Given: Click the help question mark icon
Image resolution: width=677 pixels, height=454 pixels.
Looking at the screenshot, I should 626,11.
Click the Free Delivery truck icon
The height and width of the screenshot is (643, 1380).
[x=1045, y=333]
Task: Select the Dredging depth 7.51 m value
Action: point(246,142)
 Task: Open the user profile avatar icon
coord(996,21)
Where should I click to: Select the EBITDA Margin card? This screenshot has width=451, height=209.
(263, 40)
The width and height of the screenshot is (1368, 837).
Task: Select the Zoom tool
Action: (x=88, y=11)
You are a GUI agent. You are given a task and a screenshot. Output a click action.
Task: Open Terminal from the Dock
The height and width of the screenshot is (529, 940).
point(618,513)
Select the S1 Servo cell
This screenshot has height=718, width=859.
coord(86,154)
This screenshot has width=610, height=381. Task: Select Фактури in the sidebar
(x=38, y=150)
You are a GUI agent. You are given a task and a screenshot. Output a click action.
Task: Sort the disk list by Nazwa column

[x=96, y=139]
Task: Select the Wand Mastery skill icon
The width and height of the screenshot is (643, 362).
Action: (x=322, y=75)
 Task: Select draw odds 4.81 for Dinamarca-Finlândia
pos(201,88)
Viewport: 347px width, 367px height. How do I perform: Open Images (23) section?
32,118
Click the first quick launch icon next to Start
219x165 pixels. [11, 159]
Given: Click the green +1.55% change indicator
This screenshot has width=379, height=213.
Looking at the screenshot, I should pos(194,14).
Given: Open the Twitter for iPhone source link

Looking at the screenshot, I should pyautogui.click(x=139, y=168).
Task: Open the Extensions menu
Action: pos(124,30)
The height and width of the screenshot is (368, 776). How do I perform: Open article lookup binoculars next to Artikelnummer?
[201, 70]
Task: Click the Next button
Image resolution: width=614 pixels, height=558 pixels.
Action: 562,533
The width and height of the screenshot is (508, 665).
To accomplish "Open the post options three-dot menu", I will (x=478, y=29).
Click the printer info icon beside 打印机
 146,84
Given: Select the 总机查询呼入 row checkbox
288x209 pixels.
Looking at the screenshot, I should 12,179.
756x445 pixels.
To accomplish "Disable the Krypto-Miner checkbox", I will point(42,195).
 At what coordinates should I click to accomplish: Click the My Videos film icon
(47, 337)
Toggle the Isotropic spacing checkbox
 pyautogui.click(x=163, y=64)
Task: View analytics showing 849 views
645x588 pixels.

******

* [What the task requires]
Copy all lines from the material above that hold the word "will".

* [Finished exercise]
To accomplish "Open the post options three-dot menu", I will (x=478, y=29).
To accomplish "Disable the Krypto-Miner checkbox", I will point(42,195).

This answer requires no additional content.